> [Entries shown]
========
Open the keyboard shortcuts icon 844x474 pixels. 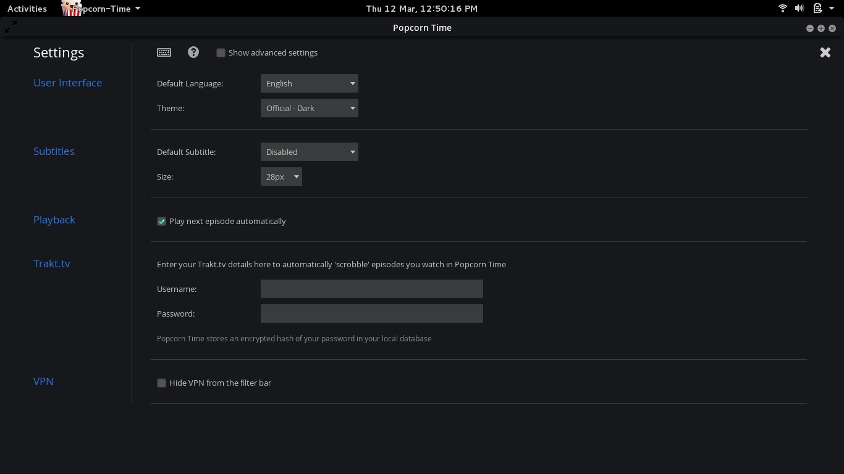(164, 52)
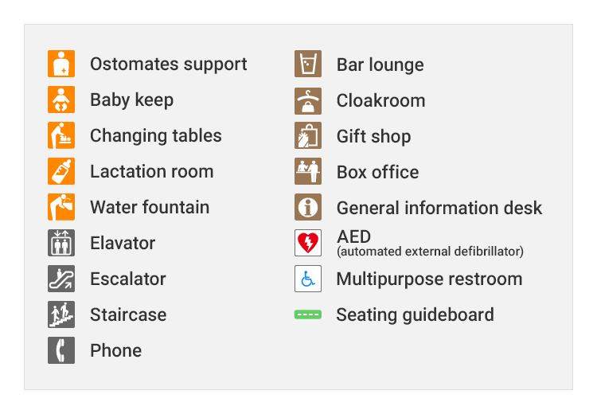Click the 'General information desk' label

tap(439, 208)
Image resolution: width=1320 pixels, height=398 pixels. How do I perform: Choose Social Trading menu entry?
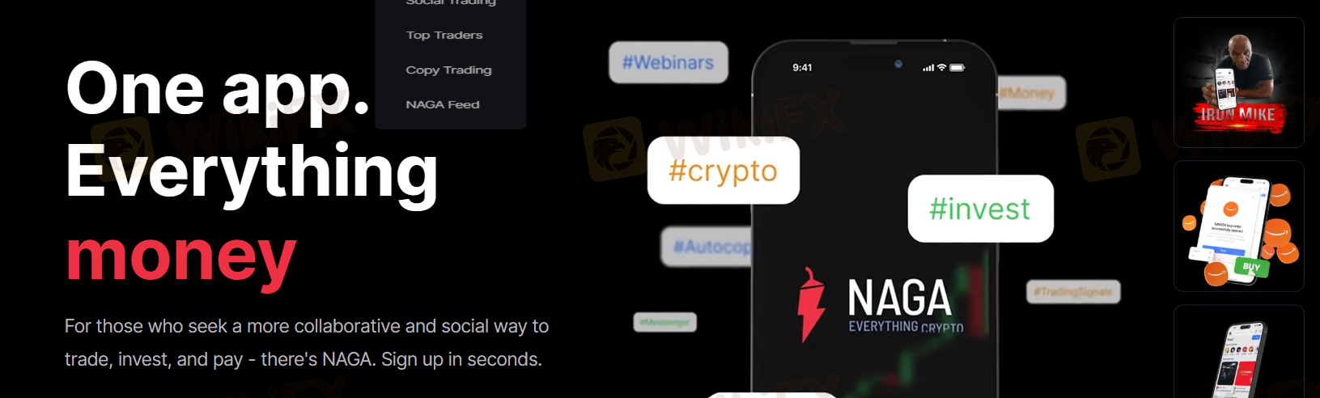tap(450, 2)
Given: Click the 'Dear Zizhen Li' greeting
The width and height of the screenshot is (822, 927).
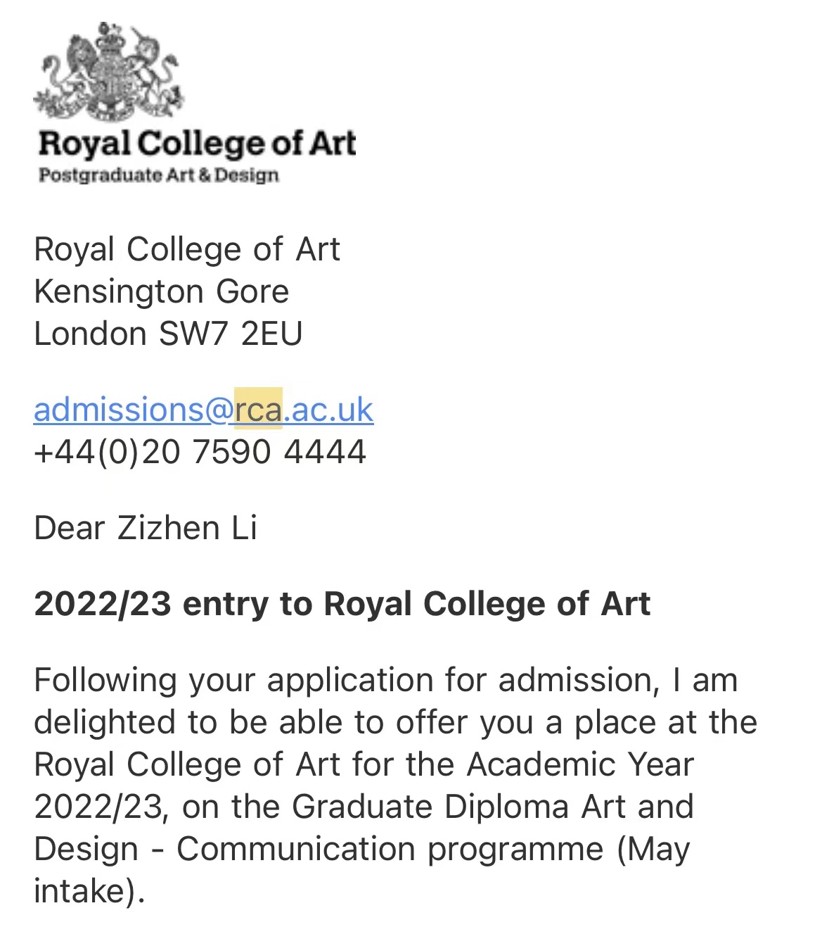Looking at the screenshot, I should 146,528.
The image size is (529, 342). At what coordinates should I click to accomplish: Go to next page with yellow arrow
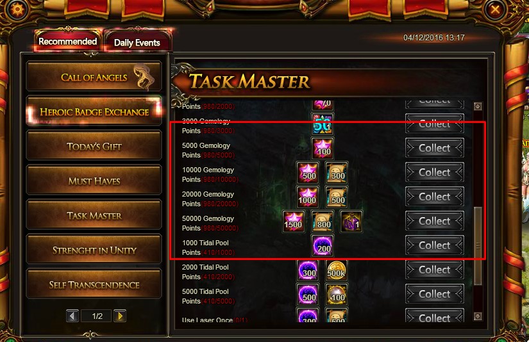tap(120, 316)
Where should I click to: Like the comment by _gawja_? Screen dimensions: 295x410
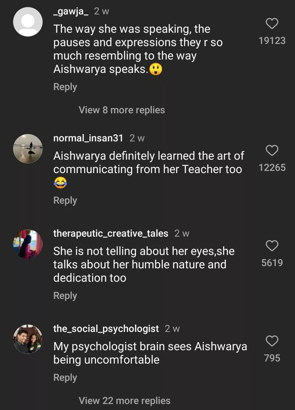pyautogui.click(x=272, y=23)
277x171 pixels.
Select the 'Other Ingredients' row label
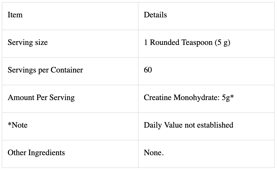tap(36, 153)
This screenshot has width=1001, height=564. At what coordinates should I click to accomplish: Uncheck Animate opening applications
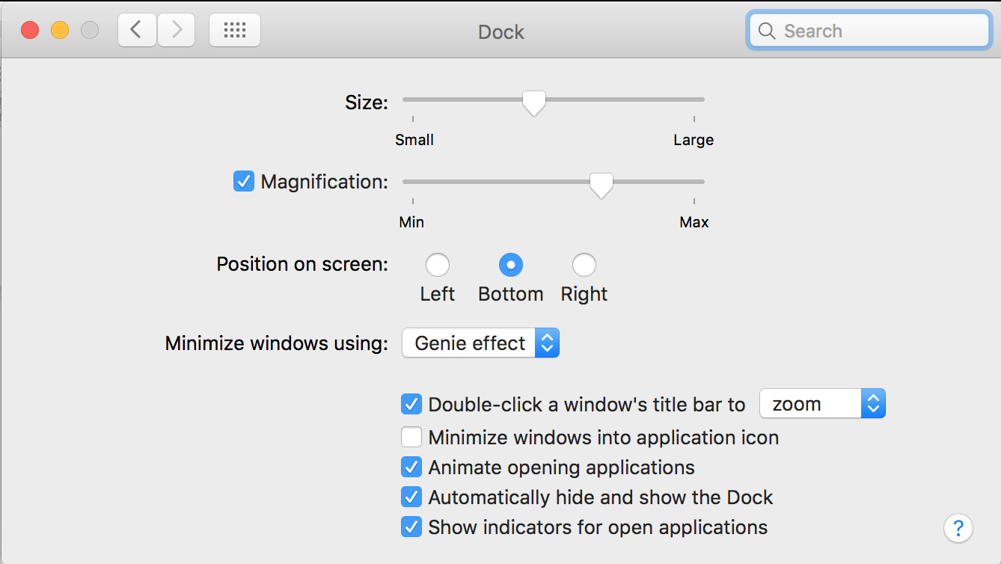[x=411, y=468]
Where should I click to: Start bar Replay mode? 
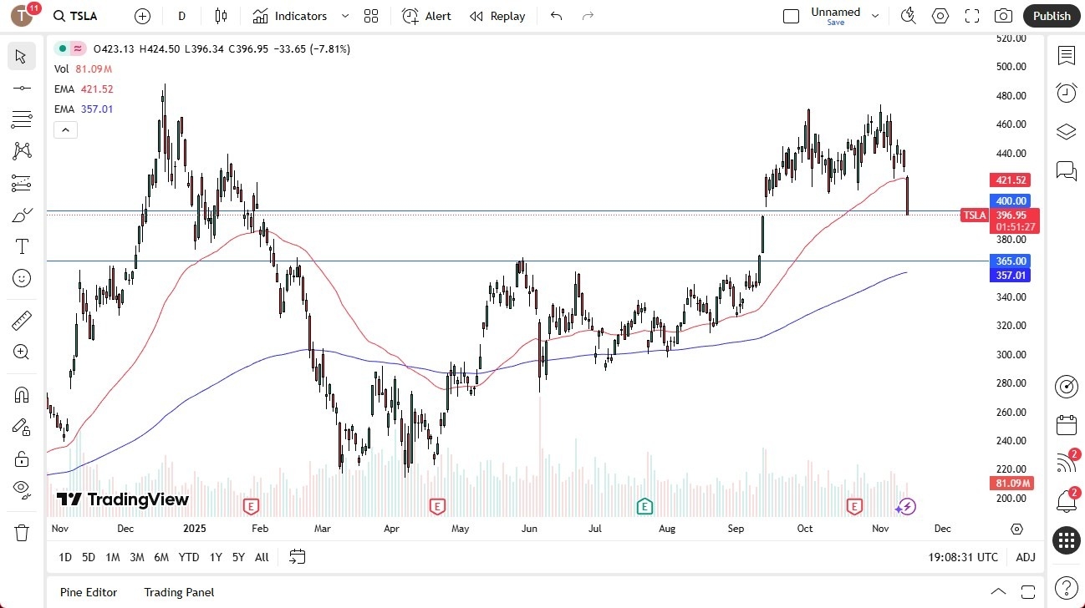tap(497, 15)
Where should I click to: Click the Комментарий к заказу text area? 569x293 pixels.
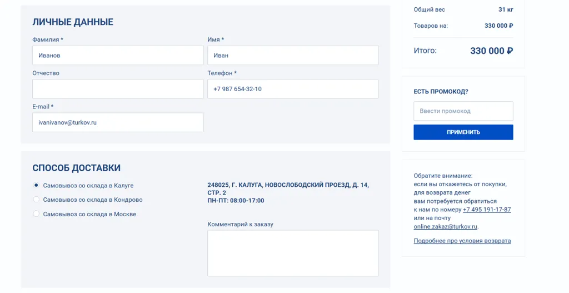293,253
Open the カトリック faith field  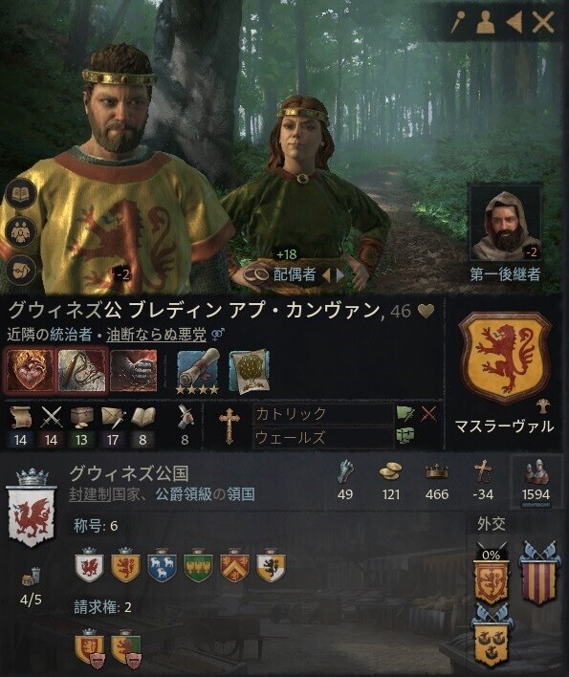pos(323,414)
========
> [Problem statement] Lines wanted from the entries above: the one with "The width and", the one with "277x171 pixels.", and all lines between. Please copy them exactly, without the pictures and without anything else.

> [Completed exercise]
The width and height of the screenshot is (822, 927).
Looking at the screenshot, I should 146,528.
The image size is (529, 342). At what coordinates should I click to accomplish: Go to next page with yellow arrow
tap(120, 316)
Where should I click to: Like the comment by _gawja_? Screen dimensions: 295x410
pyautogui.click(x=272, y=23)
277x171 pixels.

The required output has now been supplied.